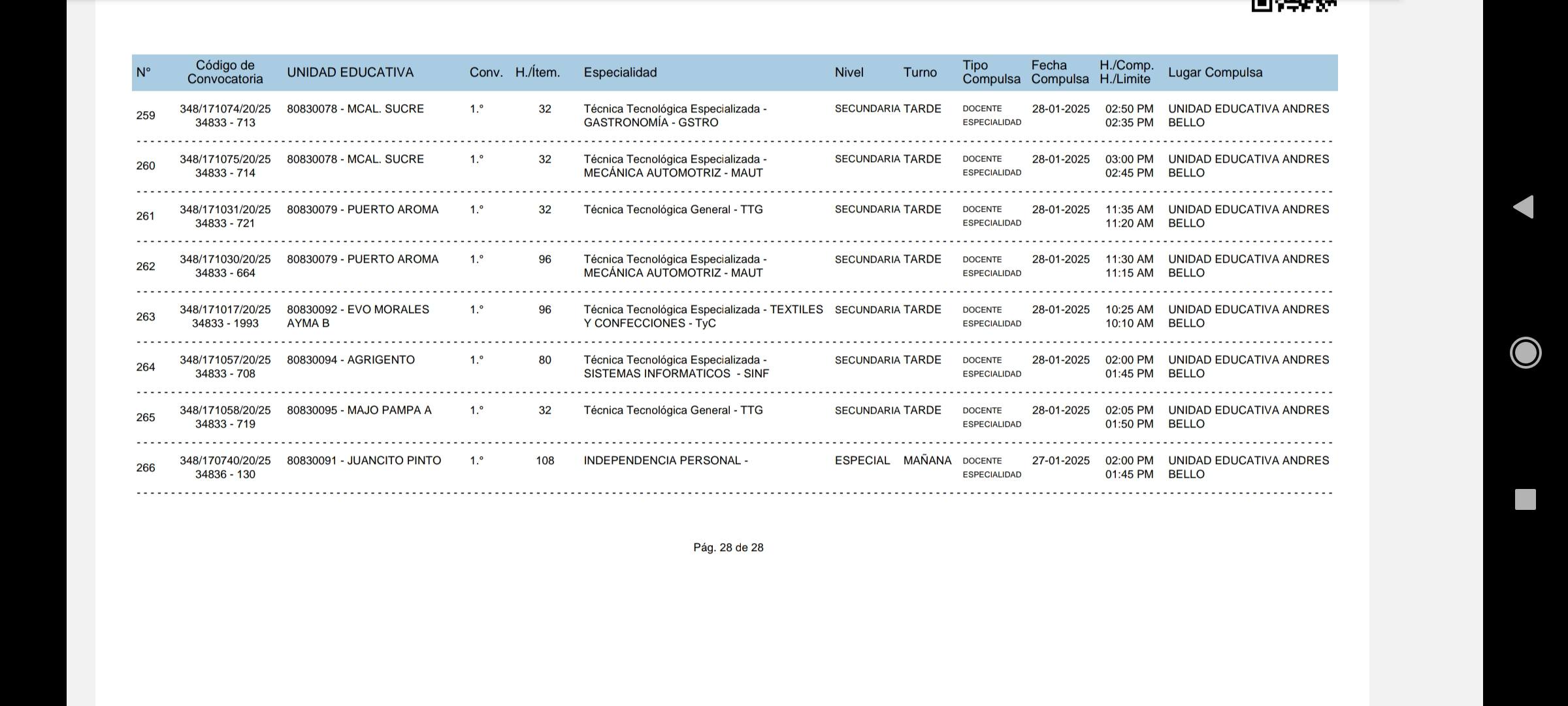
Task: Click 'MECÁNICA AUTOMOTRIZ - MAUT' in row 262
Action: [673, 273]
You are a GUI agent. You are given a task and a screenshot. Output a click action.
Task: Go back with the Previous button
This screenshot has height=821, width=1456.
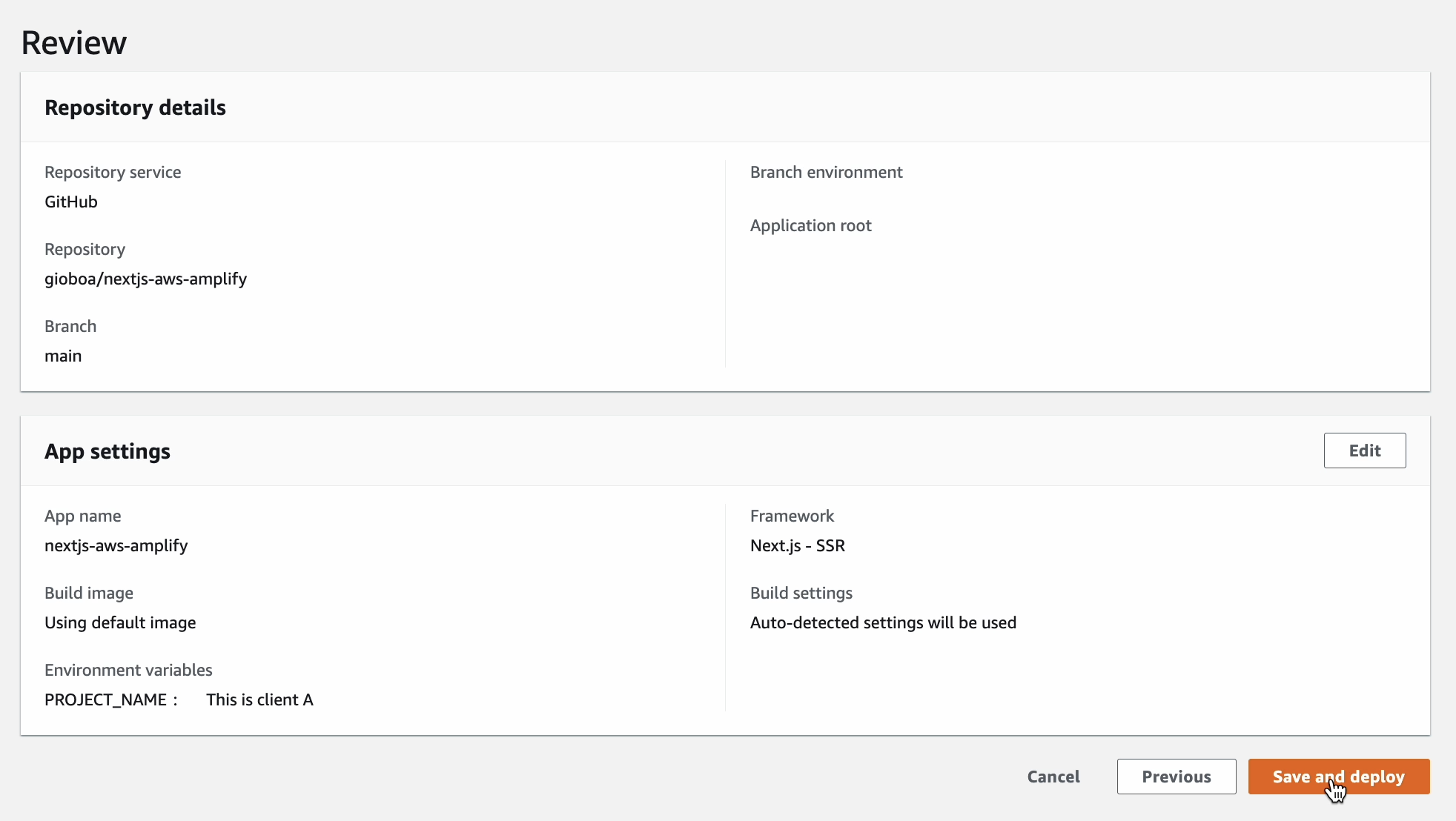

__Activity__: Copy exactly the lines that run from the one containing "Task: Go back with the Previous button" to the last line of the records, both included, and leave out every picture.

__Response to this task__:
Task: Go back with the Previous button
This screenshot has height=821, width=1456.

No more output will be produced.